(Stored data entries)
════

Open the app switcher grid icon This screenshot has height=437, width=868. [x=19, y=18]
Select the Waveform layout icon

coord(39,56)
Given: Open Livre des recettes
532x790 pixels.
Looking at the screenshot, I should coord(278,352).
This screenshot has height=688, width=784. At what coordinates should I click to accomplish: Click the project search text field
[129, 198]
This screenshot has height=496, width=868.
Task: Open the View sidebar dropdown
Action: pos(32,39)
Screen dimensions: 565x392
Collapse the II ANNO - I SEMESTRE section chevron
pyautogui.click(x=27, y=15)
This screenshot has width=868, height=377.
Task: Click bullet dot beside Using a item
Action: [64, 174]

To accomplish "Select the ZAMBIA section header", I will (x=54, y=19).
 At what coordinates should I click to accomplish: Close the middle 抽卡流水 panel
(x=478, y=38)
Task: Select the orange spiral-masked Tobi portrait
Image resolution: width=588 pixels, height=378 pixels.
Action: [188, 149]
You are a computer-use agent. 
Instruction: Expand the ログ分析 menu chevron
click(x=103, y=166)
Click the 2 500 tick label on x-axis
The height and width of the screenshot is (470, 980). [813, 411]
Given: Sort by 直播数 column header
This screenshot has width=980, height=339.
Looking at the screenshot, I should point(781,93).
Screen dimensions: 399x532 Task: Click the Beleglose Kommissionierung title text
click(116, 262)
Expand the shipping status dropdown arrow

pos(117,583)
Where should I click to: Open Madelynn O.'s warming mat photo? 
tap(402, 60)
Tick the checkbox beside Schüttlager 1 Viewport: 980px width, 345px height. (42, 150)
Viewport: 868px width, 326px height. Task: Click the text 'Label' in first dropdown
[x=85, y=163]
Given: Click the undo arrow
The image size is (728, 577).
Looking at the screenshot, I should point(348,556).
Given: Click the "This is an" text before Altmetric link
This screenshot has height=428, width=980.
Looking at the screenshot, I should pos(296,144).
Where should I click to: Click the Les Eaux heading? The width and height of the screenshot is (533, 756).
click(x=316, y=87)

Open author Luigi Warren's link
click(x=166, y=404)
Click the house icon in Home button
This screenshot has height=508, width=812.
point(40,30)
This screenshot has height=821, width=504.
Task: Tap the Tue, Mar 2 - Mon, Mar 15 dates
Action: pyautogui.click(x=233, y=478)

════

Wherever the string "Given" appears in the records, copy the whole line.

● **Response to this task**:
Given: Open Livre des recettes
Given: Sort by 直播数 column header
Given: Click the undo arrow
Given: Click the "This is an" text before Altmetric link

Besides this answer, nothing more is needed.